Data Characteristics for This Category
Imaging device data in pharmacovigilance primarily originates from operational logs, diagnostic reports, and clinical records related to patient medication. This data typically exists in structured or semi-structured formats, such as DICOM image metadata, device error codes, and operator input. Update frequency depends on device usage intensity and data transmission policies, usually real-time or near real-time. Document structures may include device model, serial number, software version, scanning parameters, and image interpretation results. Field units vary; for example, radiation dose is measured in mSv, scan time in seconds, resolution in dpi, and error codes are integers or strings. Some critical fields may involve patient privacy and require special handling.
Constraints Imposed by These Characteristics on "HTTP Interface and External Systems"
The diversity and real-time nature of imaging device data place high demands on HTTP interface design. High-frequency data updates require interfaces with high throughput and low latency to prevent data backlogs. Mixed structured and semi-structured data requires interfaces to flexibly handle various data formats, such as JSON, XML, or custom text protocols. Fields containing sensitive information require interface encryption during transmission and ensure external systems have corresponding decryption and access control capabilities. Device-specific error codes and status information require external systems to accurately parse and map them to pharmacovigilance risk assessment models. Additionally, since devices may deploy in different network environments, interfaces need to support cross-domain access and handle potential network instability.
Configuration Guidelines
| Configuration Item | Recommended Value | Rationale |
|---|---|---|
apiTimeout | 30000 milliseconds | Imaging device data volume is large; transmission and processing can be time-consuming. This prevents premature timeouts. |
maxRetries | 3 times | This accounts for network fluctuations and occasional transient failures in external systems, increasing retry opportunities. |
requestHeaders | Content-Type: application/json | Most structured data transmits in JSON format, ensuring correct server-side parsing. |
sslVerify | false (test environment) true (production environment) | Certificate validation can be skipped during testing. It must be enabled in production to ensure data security. |
responseSchema | Defined according to actual return | This ensures accurate parsing of imaging device-specific error codes and status fields. |
authMethod | Bearer Token | This is widely supported and offers high security, suitable for authentication with external systems. |
Three Common Mistakes
- Symptom: The external system does not receive the latest imaging device data. Reason: The FastGPT deployment environment cannot directly request interfaces via HTTPS, causing data transmission failure. A proxy configuration or skipping certificate validation is necessary.

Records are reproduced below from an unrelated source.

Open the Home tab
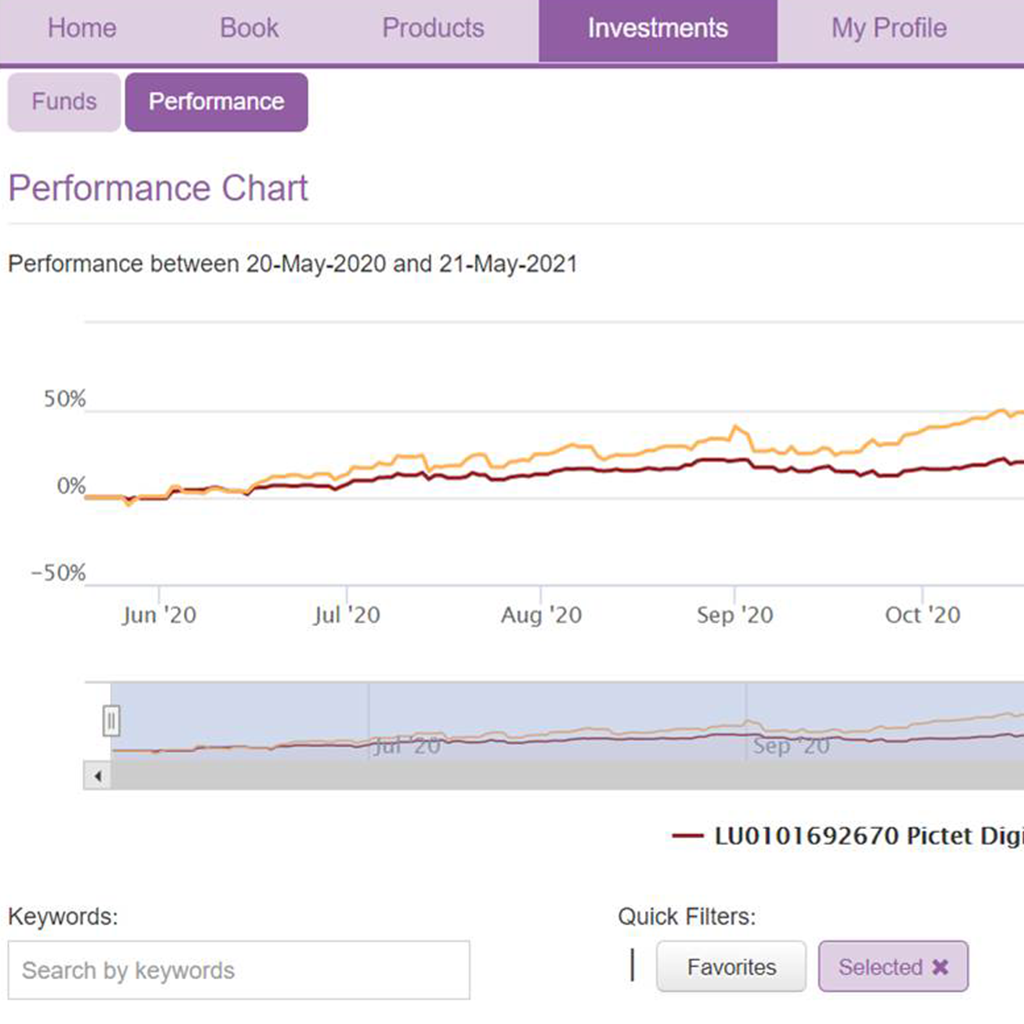 82,29
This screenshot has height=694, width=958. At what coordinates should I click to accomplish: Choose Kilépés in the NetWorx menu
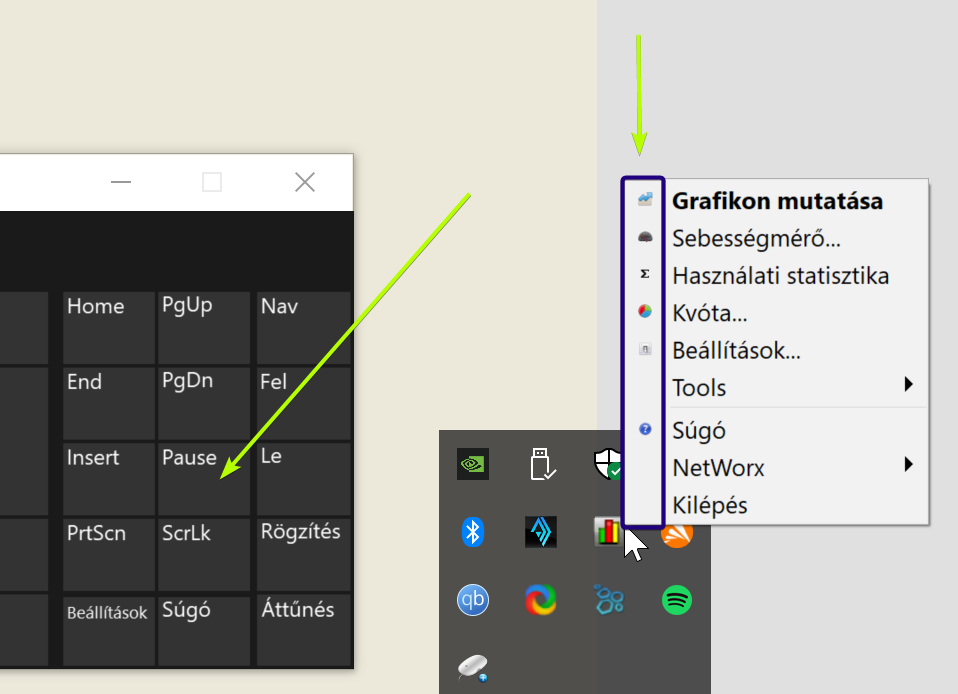point(710,505)
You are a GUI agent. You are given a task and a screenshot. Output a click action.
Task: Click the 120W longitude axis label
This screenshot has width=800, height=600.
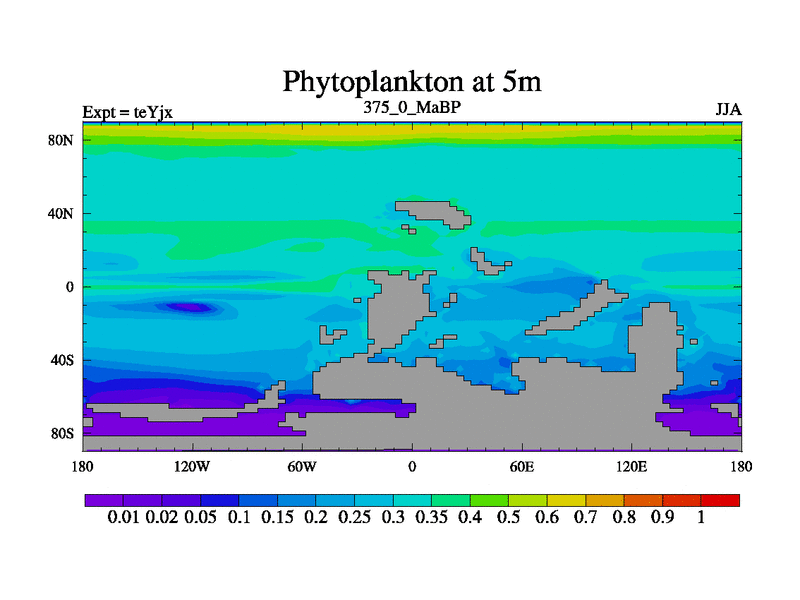coord(191,466)
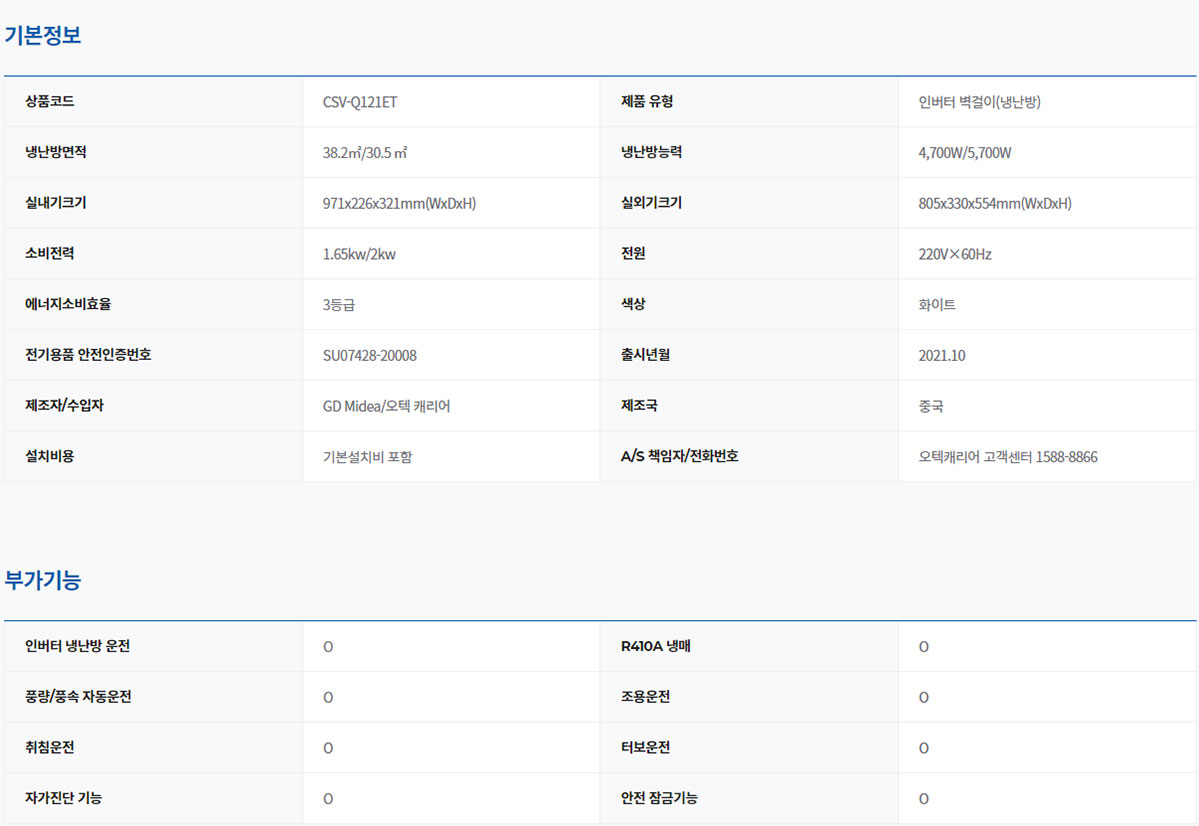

- Symptom: Workflow validation fails, prompting "missing, empty value, is the connection normal." Reason: The database connection plugin did not correctly configure PostgreSQL connection parameters. For example, the port number
5432or database namefastgpt_dbwas entered incorrectly, or access credentials do not match. - Symptom: Received imaging data fields are empty or incorrectly formatted. Reason: The HTTP interface's
responseSchemadoes not precisely match the actual data structure returned by the imaging device, leading to parsing errors.
How to Verify Configuration
- Execute the
curl -vcommand to send a test request to the configured HTTP interface. Verify the HTTP status code is200or201, and check if theContent-Typein the response header matches expectations. - In the FastGPT plugin toolbox, configure and run the database connection plugin. Observe the log output to confirm successful connection to the PostgreSQL database and the ability to execute a simple query, such as
SELECT version();. - Through FastGPT's debugging interface, simulate a complete call process. Check the HTTP interface's returned data body to confirm all key fields, such as
radiationDoseandscanTime, are correctly populated and units are accurate.
The values given are common starting points and should be measured against the reader's own samples.
Question material comes from public community discussions. Configuration values are common starting points and should be measured against your own samples. Verified on 2026-09-21.